Ричелдис застыла. Она колебалась. Она чувствовала, что, если коснется коробки, комната на самом деле вполне может взорваться. Голос ее матери звучал убедительно как никогда. Казалось, что она играет сумасшедшую. Волосы она раньше всегда закалывала в пучок, и теперь эта коса придавала ей совершенно безумный вид. Халат распахнулся, предоставив взору присутствующих давно увядшие, неаппетитные прелести. Исчез блеск в умных глазках-бусинках лондонского воробья, да и где тот воробей? Мадж метала пронзительные недоверчивые взгляды — то на доктора, то на Ричелдис, то куда-то в пустоту.
— Этот человек не доктор, — сказала она.
— Кто же я?
— Сэр, у меня создается впечатление, что вас послал генерал де Голль. Так они называют его, хотя, конечно, он не настоящий генерал. О! — внезапно ее терпение кончилось. — Не спрашивай меня! Они говорят одно, а делают другое, да, и все это, чтобы сбить меня с толку! Я знала, что должен прийти мистер Барделл, чтобы позаботиться о моих ногах. Но он пришел не во вторник, а в какой-то другой день. Нет, меня не проведешь. Я сразу узнала почерк Умных Деток. Тогда-то я все поняла.
— Значит, миссис Круден, они говорили с вами через батареи?
— Да, и Тэтти Корэм с ними заодно.
— Она все время говорит об этой Тэтти Корэм, — объяснил доктор.
— Она установила в коридоре компьютер. Включить, выключить, включить, выключить.
— Тэтти Корэм не делала тебе ничего плохого, мама. Она в Париже.
— Конечно, конечно. Это другая Тэтти Корэм. Первую генерал отправил на гильотину. Во искупление. Но, видишь ли, в чем дело, никто не понимает, что я живу с разницей во времени, так что ей удалось прийти ко мне вчера вечером. И есть там еще один человек, муж Ричелдис.
— Мама, Ричелдис — это я.
— Мне пришлось раздеться, потому что моя одежда была до нитки пропитана ядом.
— Миссис Круден, вы устали, — сказал доктор. — Вам нужно отдохнуть. Мы сейчас поедем в больницу, там вам станет лучше.
— В какую больницу?
— Здесь недалеко. Всего на несколько дней, миссис Круден.
— Эрик никогда не умел вести хозяйство. Он, видите ли, очень много времени проводит у зубного. Или ловит утопленников в Темзе. Вы в курсе, что мой муж был похитителем трупов?

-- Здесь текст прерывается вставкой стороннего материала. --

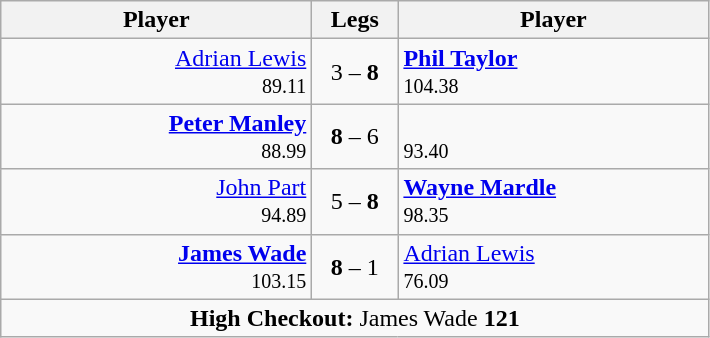
3 – 8 [355, 72]
5 – 8 [355, 202]
Wayne Mardle 98.35 [554, 202]
Legs [355, 20]
Peter Manley 88.99 [156, 136]
John Part 94.89 [156, 202]
Adrian Lewis 76.09 [554, 266]
93.40 [554, 136]
Phil Taylor 104.38 [554, 72]
8 – 1 [355, 266]
Adrian Lewis 89.11 [156, 72]
James Wade 103.15 [156, 266]
8 – 6 [355, 136]
High Checkout: James Wade 121 [355, 318]
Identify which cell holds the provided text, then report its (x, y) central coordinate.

— Пока нет, — сказал доктор.
— Я не могу ехать без дипломатических бумаг и акций, — она понизила голос до шепота и подмигнула Ричелдис. Указав на доктора, она пояснила, на случай, если до дочери до сих пор не дошло: — Джонатан Мыс.
— Мама, Джонатан Мыс — это издатель.
— Он мой хороший друг. Милейшей души человек. Но он хочет провести меня. Меня так просто не возьмешь. Я еще всем покажу. Я буду бороться. Хартия вольностей гласит, что у человека нельзя отнимать то, чем он зарабатывает себе на хлеб. Ну так вот, я зарабатываю себе на хлеб акциями.